53. Australian Road Trip: Adelaide and Broken Hill
The ordered grids that make up Adelaide city centre. Despite our situation, we find the city unusual, surprising and worth another visit, but when?
City Of Light
Adelaide is an attractive city. Unfortunately, there is not much more I can say about it based on our visit. We have trouble finding a cheap hotel but end up in an adequate hostel in a trendy suburb within the inner city grid. Despite Sheila suffering from a mystery illness we manage to take a scenic drive around the city and in the evening, while Sheila goes to bed early to recover, I wander off in search of a decent nearby pub. I find one; and not just a pub, but one with a live, Irish-type band playing. Though I am on my own, I end up having a good night, scoffing beers and tapping my foot to jigs and reels and some good old folky songs. Sadly, Sheila spends most of the following day in bed and what with the weather being a bit rubbish, and us both suffering from roadtrip burnout, our overall Adeliade experience falls way short of expectations – not to say that Adelaide isn’t a very attractive and elegant city.
Adelaide could be considered the Gateway to Central Australia - head north for Cooper Pedy, Alice Springs and Darwin
There is party in the hostel that night, held on the balcony overlooking the high street. It is really cold but nevertheless 20 or so people hang out on the verandah for several hours, I am one of them. I even get to meet a few local Adelaidians, if that is what they are called, amongst the foreign travellers who are staying at the hostel.
There’s something about Adelaide that I can’t put my finger on. It is a peaceful, calm sort of place - elegant architecture, nice orderly street layout – all reflecting the fact that the city was founded by a free settler, for free settlers. No low class convict stain for this metropolis. No, it is pure, and clean and good, just like its founder Colonel Light. There is none of the anarchic urban chaos or brash flashiness that Sydney is built on, but then I am a Sydney boy who knows there is no place quite like home.
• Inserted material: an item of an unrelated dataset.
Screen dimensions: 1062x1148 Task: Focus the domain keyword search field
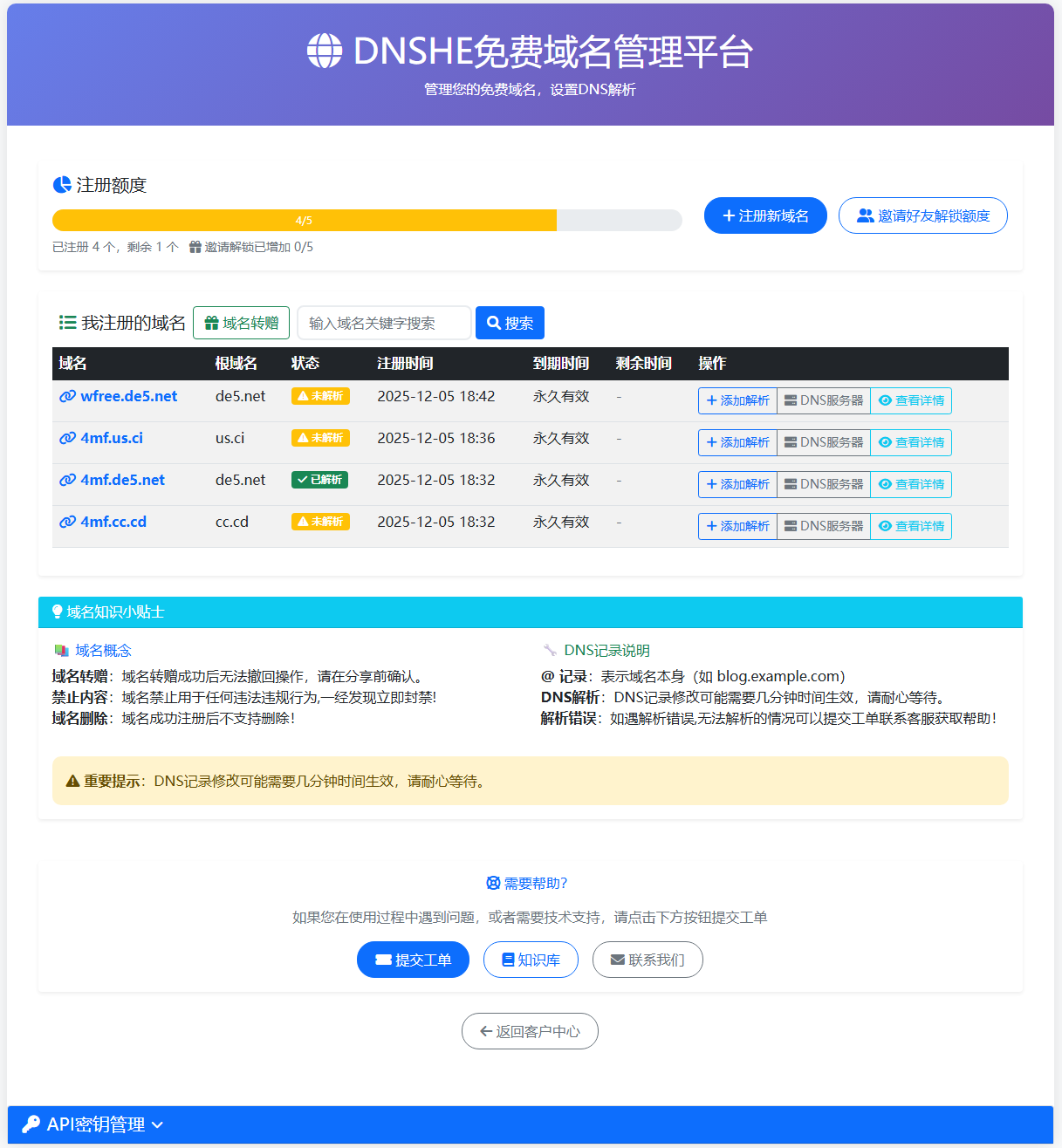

Speaking of which, we are now desperate to wrap up this journey.
The road to the Silver City
On the Road - again
The next morning we are on the road again for what I consider the final leg. We decide to head north to the outback city of Broken Hill. We don’t need to follow the coast anymore – we have already driven the Great Ocean Road and the south east coastal corner during our spring trip to Melbourne and Tassie. Also, I have never been to Broken Hill, the “Silver City”, and it is probably the quickest route back to Sydney.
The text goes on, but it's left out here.